Fran Carbià

Personal information
- Full name: Francisco Carbià Barrera
- Date of birth: 31 March 1992 (age 34)
- Place of birth: Tarragona, Spain
- Height: 1.73 m (5 ft 8 in)
- Position: Winger

Team information
- Current team: Reus FCR
- Number: 11

Youth career
- 1998–2004: La Salle
- 2004–2010: Gimnàstic

Senior career*
- Years: Team / Apps / (Gls)
- 2010–2013: Pobla Mafumet / 90 / (26)
- 2013–2018: Reus / 159 / (20)
- 2019: Dinamo Tbilisi / 11 / (2)
- 2019–2020: Ibiza / 11 / (0)
- 2020: → Gimnàstic (loan) / 6 / (2)
- 2020–2022: Gimnàstic / 63 / (9)
- 2022–2023: Badalona Futur / 32 / (4)
- 2023–2025: Linense / 55 / (13)
- 2025–: Reus FCR / 26 / (1)

= Fran Carbià =

Spanish footballer (born 1992)

Francisco 'Fran' Carbià Barrera (born 31 March 1992) is a Spanish footballer who plays mainly as a left winger for Segunda Federación club Reus FC Reddis.

==Club career==
Born in Tarragona, Catalonia, Carbià finished his development with hometown club Gimnàstic de Tarragona. He was promoted to the farm team in 2010, making his debut for the latter in the Tercera División.

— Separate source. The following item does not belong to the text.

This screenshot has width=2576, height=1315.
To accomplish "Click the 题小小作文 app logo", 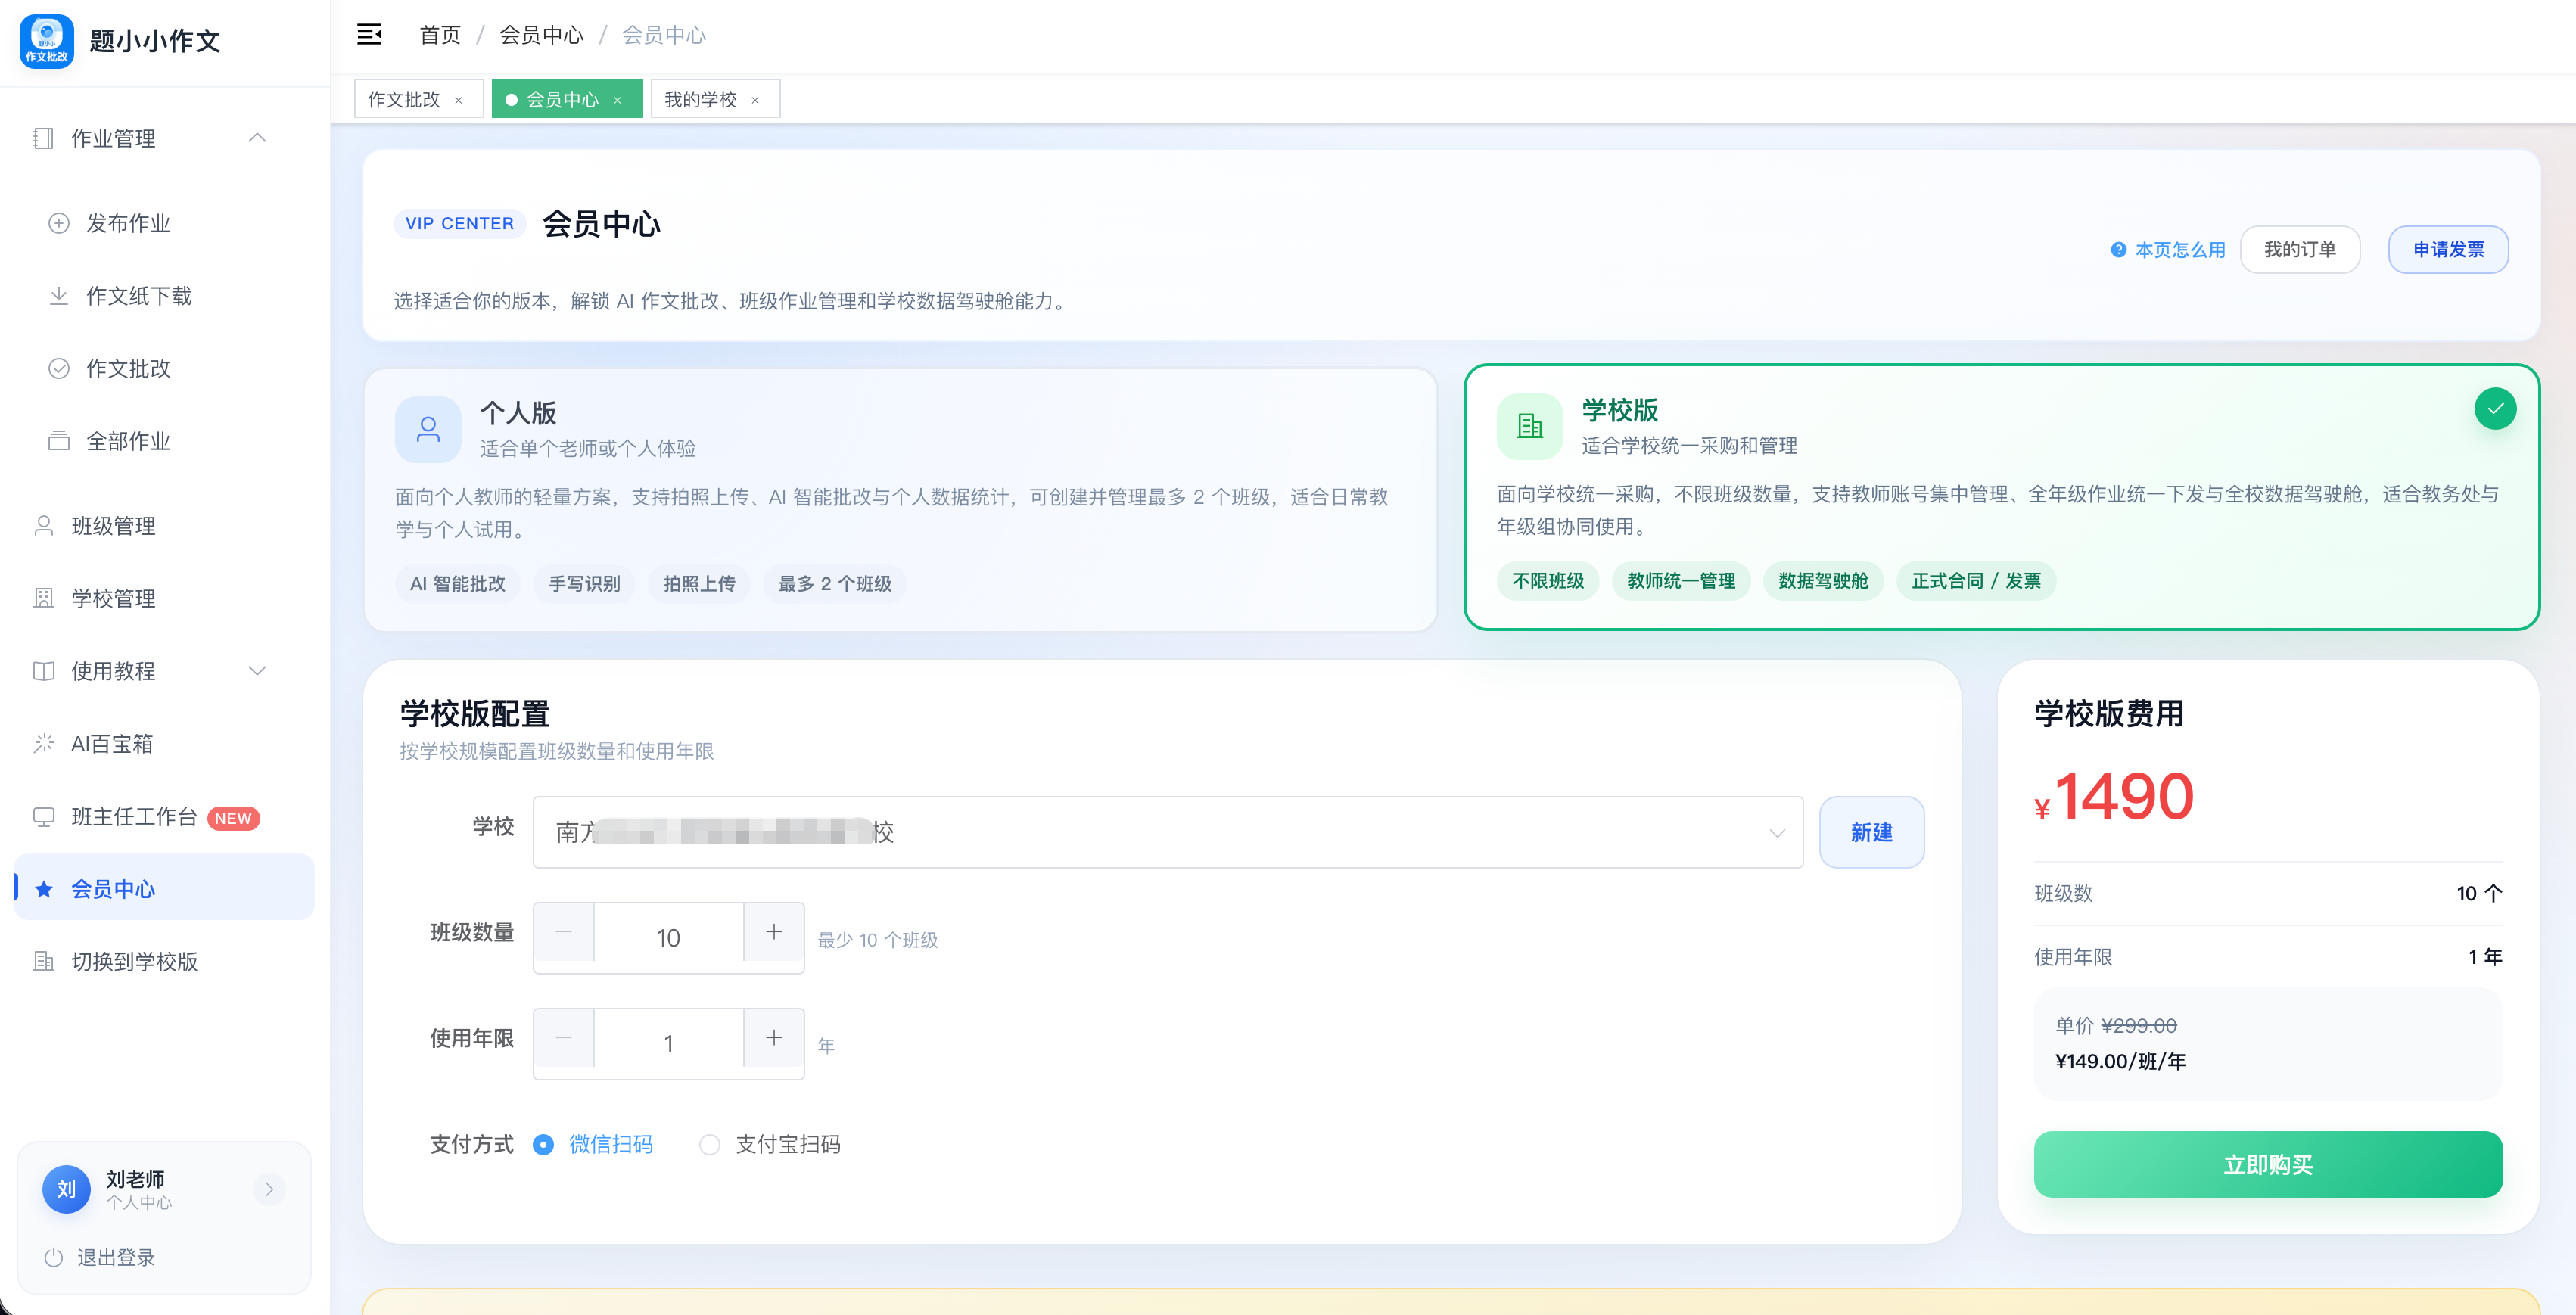I will (46, 40).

Carbià was an unused substitute in a 3–1 Segunda División away win against FC Cartagena on 17 March 2012, and appeared with the main squad in the 2011 and 2012 pre-seasons, although his spell was mainly associated to the reserves. On 8 July 2013, he agreed to a contract with Segunda División B club CF Reus Deportiu.

On 20 November 2015, as his contract was due to expire, Carbià renewed his link until 2017, and contributed four goals in 33 appearances as his side achieved promotion to division two for the first time ever. He made his professional debut on 27 August 2016, starting and scoring the first in a 1–1 home draw against CD Mirandés.

On 16 October 2016, Carbià scored a brace in a 2–0 win at UCAM Murcia CF. Six days later, he closed the 2–1 home victory over CD Lugo, taking his tally up to five in the first 11 matches.

On 28 December 2018, Carbià was one of the five players who left Reus due to unpaid wages. The following 11 January, he signed with FC Dinamo Tbilisi for five months.

Carbiá returned to the Spanish third tier in the summer of 2019, joining UD Ibiza on a two-year deal. The following transfer window, he moved to Gimnàstic de Tarragona in the same league on loan until 30 June. On 2 September 2020, he agreed to a permanent contract at the latter side.

In August 2023, Carbià signed a one-year contract at Real Balompédica Linense, from CF Badalona Futur also in the Segunda Federación. Two years later, he remained in that league on a deal at Reus FC Reddis.